-- Written task 1 --
Output the records, from their first line through the line containing "coord(537,198)", as a Markdown table with the columns Row and Line, leaving out blank lines.
### Source excerpt ###
Kaiser-Francis agreed to terminate all outstanding gas purchase contracts to

which ONG and Kaiser-Francis (or any of its affiliates) were then parties. Id. at

473. In Exhibit B of that agreement, the parties explicitly listed the disputes that

the settlement agreement resolved, specifically referencing the Giles Well and

Kaiser-Francis’s sale of its interest in that well in 1983. Id. at 481. The

settlement agreement also included a covenant not to sue, which stated that the

parties “will not institute any action or suit at law or in equity against each other,

nor institute, prosecute or in any way voluntarily aid in the institution or

prosecution of any claims, demands, actions, or causes of action.” Id. at 474.

      On December 30, 1994, Apache and ONG entered a settlement agreement

that terminated all of their then-outstanding gas purchase contracts, except for the

1980 Contract. At this time, Apache had already assigned the Giles Well and the

Giles Well contract to an unrelated third party.

                                      Discussion

      We review the district court’s legal conclusions and construction and

interpretation of an unambiguous agreement de novo. In re Villa W. Assocs., 146

                                          -4-
F.3d 798, 802 (10th Cir. 1998). However, when the district court resorts to

extrinsic evidence to ascertain the meaning of contractual terms, the interpretation

is factual and cannot be set aside unless clearly erroneous. Carpenters &

Millwrights Health Benefit Trust Fund v. Gardineer Dry Walling Co., 573 F.2d

1172, 1173 (10th Cir. 1978). That is, the district court’s factual findings should

not be set aside unless the court is “left with a definite and firm conviction that a

mistake has been made.” Raydon Exploration, Inc. v. Ladd, 902 F.2d 1496, 1499

(10th Cir. 1990).
### Input for this task ###
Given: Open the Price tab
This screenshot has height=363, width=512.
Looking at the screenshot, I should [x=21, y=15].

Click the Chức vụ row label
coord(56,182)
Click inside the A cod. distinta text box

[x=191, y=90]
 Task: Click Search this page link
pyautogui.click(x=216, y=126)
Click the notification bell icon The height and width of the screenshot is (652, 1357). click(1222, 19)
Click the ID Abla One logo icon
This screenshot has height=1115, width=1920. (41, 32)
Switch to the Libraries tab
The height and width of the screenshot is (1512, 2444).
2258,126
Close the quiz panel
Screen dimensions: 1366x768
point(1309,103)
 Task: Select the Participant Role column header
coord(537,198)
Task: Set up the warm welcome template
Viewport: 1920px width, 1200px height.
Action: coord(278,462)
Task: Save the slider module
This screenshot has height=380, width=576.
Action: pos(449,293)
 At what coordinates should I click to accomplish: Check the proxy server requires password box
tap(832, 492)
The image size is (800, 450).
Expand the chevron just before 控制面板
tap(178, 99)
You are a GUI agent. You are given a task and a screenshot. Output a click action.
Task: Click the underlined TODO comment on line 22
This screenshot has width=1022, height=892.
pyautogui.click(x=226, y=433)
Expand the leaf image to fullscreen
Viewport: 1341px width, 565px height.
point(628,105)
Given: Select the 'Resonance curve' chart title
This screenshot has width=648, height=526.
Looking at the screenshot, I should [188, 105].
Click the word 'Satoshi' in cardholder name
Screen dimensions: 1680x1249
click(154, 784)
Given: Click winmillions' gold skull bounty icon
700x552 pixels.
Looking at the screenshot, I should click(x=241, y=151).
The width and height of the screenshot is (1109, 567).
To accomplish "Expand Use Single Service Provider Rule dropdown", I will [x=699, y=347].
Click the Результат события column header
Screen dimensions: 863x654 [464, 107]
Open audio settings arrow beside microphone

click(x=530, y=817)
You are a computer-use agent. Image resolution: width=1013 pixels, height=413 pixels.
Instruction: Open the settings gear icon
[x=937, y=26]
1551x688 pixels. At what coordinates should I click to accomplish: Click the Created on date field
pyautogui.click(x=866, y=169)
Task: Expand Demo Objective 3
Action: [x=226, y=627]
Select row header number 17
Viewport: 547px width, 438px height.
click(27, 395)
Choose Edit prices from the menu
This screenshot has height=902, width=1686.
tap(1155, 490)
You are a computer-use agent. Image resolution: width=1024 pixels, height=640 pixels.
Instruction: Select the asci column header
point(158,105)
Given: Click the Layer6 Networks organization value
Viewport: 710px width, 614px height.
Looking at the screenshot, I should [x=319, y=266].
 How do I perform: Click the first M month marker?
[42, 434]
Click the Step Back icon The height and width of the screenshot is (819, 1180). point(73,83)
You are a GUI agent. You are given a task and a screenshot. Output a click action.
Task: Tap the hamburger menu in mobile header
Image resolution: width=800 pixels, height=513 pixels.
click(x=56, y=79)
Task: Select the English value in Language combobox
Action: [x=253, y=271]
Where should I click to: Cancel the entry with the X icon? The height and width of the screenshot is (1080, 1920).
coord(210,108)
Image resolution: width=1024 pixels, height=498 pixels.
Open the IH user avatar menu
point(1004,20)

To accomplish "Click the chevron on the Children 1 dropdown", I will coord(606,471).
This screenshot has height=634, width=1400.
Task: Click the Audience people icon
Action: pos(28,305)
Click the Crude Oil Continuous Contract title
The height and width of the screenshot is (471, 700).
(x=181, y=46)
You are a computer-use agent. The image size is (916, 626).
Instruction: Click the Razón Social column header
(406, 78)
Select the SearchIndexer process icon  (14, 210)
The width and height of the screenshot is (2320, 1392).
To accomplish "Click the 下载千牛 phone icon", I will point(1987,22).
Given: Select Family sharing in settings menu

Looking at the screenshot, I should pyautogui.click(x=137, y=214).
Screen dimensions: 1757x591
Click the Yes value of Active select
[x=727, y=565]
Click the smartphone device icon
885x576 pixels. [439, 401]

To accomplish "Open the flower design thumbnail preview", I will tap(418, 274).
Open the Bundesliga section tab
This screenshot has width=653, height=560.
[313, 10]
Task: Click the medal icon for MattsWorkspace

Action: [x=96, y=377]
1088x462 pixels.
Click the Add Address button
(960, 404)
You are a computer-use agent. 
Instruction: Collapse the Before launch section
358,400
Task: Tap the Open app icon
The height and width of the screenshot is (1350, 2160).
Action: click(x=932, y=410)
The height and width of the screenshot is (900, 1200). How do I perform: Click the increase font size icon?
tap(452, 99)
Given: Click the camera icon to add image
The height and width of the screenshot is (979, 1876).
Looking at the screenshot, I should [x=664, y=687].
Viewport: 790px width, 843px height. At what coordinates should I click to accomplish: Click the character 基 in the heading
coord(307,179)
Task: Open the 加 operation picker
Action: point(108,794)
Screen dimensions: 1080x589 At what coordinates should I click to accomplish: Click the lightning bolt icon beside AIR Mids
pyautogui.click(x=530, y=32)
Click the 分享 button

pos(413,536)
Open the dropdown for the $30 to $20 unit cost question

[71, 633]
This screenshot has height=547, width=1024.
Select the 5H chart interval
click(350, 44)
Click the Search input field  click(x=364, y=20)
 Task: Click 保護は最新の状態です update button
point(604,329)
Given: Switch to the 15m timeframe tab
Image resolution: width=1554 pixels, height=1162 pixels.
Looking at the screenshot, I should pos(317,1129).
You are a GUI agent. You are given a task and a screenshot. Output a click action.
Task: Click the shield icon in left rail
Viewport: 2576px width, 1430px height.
###
-- Written task 2 --
According to the court opinion excerpt, on what date did Apache and ONG enter their settlement agreement?

-- Correct result 1 --
| Row | Line |
|---|---|
| 1 | Given: Open the Price tab |
| 2 | This screenshot has height=363, width=512. |
| 3 | Looking at the screenshot, I should [x=21, y=15]. |
| 4 | Click the Chức vụ row label |
| 5 | coord(56,182) |
| 6 | Click inside the A cod. distinta text box |
| 7 | [x=191, y=90] |
| 8 |  Task: Click Search this page link |
| 9 | pyautogui.click(x=216, y=126) |
| 10 | Click the notification bell icon The height and width of the screenshot is (652, 1357). click(1222, 19) |
| 11 | Click the ID Abla One logo icon |
| 12 | This screenshot has height=1115, width=1920. (41, 32) |
| 13 | Switch to the Libraries tab |
| 14 | The height and width of the screenshot is (1512, 2444). |
| 15 | 2258,126 |
| 16 | Close the quiz panel |
| 17 | Screen dimensions: 1366x768 |
| 18 | point(1309,103) |
| 19 |  Task: Select the Participant Role column header |
| 20 | coord(537,198) |

-- Correct result 2 --
December 30, 1994